*ТЕКСТ ДЛЯ ЧТЕНИЯ:*

Елена Рыковцева: Это значит, что-то будет меняться, похоже на то.
Семен Новопрудский: Скажем так, может меняться, но уже меняется в силу того, что принципиально изменилась экономическая ситуация. Мы действительно жили 13 лет в ситуации, когда доходы населения постоянно росли, а теперь они падают. Мы жили, когда был экономический рост, а теперь он начал замедляться. Россия с точки зрения экономического роста так и не вышла из кризиса 2008-9 годов. То, что модель экономическая существующая исчерпала себя, об этом публично говорят лично президент России, министр экономического развития.
Елена Рыковцева: Плюс проблема, что никак с санкциями не решится, потому что завязли.
Семен Новопрудский: Самые болезненные санкции мы сами против себя ввели. Российская экономика начала замедляться до санкций, инвестиции стали падать задолго до санкций. У нас с 2012 года инвестиции падают стабильно. Проблема состоит в том, что нет не только внешнего доверия к российской экономике, но нет и внутреннего доверия, что самое главное. К тому, что и так происходило печальное в российской экономике, что можно назвать процессом гниения, выходом из этого процесса гниения, из этого тупика стала зажигательная наша внешняя политика, которая в экономическом смысле ни одной проблемы не решила, а наоборот усугубила.
Елена Рыковцева: В том-то и дело. И нет никаких вариантов выхода из этого, никак политика помочь экономике не может, а только продолжает усугублять. Вы видите какие-нибудь политические выходы для экономики?
Семен Новопрудский: Тут возникает ситуация того, что даже начинают писать экономические программы, власть все равно будет меняться сверху, так или иначе, но вопрос в том, в каком направлении она будет меняться. Сейчас вся эта конструкция более-менее уцелела благодаря тому, что либеральный экономический блок — это единственные люди, которые более-менее удержали страну даже в нынешнем состоянии, при ее внешней политике.
Елена Рыковцева: Да, этого никто не ценит, но это факт.
Семен Новопрудский: Это ценит лично президент России, который хвалит Банк России, который хвалит Министерство финансов, понимая, что по большому счету страна живет без премьер-министра, но она живет с монетарными властями, которые сделали вещи, позволившие более-менее стабилизировать систему, адаптировать к вызовам. Другое дело, что все эти вызовы, риски, то, что называется новой нормальностью — это скорее просто ненормальность, которую мы в значительной степени сами и спровоцировали.
Елена Рыковцева: Но сами по себе выборы к очередному переделу не приведут?
Семен Новопрудский: Думские — нет, а вот что будет перед президентскими выборами, гораздо интереснее. Потому что понятно, что имеют фундаментальное значение для страны в нынешней конструкции власти только президентские выборы, а парламентские не имеют никакого.

(Сохранённые записи данных)
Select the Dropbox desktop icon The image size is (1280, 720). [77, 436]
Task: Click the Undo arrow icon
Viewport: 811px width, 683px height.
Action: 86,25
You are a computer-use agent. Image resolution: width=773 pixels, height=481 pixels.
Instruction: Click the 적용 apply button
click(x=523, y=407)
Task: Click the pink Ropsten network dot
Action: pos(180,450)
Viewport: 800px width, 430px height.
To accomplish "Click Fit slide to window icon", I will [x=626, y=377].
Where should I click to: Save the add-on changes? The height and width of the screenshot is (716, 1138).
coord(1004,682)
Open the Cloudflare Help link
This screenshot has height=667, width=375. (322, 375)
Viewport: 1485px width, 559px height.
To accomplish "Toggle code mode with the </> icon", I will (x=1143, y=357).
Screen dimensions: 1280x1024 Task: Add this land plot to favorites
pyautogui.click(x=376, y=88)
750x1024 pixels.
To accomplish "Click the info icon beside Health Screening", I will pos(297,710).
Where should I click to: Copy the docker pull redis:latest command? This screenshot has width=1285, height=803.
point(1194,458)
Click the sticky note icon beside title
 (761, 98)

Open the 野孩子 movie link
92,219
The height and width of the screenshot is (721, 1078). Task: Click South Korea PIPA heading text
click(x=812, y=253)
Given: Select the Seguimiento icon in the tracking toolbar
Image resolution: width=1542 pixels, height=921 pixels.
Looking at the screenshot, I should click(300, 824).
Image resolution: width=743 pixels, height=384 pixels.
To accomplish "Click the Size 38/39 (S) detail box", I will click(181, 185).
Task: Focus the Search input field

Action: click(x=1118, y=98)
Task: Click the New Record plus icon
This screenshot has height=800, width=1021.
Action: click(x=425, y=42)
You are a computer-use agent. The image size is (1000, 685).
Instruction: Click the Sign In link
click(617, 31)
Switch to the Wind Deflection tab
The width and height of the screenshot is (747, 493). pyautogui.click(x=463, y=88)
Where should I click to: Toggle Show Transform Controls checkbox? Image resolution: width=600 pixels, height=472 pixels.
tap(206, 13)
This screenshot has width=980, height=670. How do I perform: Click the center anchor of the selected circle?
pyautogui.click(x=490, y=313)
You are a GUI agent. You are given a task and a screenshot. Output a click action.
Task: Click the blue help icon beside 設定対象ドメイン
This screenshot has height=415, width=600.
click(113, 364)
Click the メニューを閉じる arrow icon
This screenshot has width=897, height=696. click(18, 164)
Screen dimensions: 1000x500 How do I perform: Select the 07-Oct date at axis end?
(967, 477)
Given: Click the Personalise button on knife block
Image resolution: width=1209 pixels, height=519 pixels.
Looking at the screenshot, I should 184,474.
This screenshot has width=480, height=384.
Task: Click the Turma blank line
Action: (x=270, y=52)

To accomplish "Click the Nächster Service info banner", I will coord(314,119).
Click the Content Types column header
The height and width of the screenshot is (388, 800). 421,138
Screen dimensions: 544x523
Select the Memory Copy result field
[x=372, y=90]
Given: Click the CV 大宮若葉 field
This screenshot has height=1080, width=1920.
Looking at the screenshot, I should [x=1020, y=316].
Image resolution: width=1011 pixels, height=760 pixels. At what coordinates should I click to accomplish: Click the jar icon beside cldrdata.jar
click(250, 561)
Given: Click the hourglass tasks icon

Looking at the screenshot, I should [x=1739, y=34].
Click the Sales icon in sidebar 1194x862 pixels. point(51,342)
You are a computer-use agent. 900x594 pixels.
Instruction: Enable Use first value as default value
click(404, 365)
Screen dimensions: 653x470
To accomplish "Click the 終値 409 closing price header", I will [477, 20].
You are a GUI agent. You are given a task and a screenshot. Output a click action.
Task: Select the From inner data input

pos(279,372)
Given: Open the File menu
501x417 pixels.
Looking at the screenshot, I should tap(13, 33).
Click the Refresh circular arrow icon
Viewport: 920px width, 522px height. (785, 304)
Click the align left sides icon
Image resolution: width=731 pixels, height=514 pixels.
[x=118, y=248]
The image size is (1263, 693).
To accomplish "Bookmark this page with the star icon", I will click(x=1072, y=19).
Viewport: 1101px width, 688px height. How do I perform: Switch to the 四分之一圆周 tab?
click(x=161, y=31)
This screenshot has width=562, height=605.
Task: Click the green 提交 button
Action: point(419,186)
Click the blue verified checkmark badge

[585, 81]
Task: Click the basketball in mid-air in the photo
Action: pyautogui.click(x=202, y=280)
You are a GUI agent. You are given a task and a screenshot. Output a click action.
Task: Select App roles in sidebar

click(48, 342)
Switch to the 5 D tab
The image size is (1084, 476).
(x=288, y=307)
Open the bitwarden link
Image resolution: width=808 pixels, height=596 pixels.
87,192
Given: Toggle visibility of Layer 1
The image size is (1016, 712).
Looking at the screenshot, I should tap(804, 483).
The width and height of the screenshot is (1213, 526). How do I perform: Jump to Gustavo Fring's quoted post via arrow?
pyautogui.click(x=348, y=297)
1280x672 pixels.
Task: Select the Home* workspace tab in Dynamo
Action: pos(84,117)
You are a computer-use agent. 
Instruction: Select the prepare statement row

*ЗАДАНИЕ:* Повторите дословно фрагмент беседы об экономике, начиная со слов «Елена Рыковцева: Да, этого» и заканчивая словами «сами и спровоцировали.».

*РЕЗУЛЬТАТ ВЫПОЛНЕНИЯ:*
Елена Рыковцева: Да, этого никто не ценит, но это факт.
Семен Новопрудский: Это ценит лично президент России, который хвалит Банк России, который хвалит Министерство финансов, понимая, что по большому счету страна живет без премьер-министра, но она живет с монетарными властями, которые сделали вещи, позволившие более-менее стабилизировать систему, адаптировать к вызовам. Другое дело, что все эти вызовы, риски, то, что называется новой нормальностью — это скорее просто ненормальность, которую мы в значительной степени сами и спровоцировали.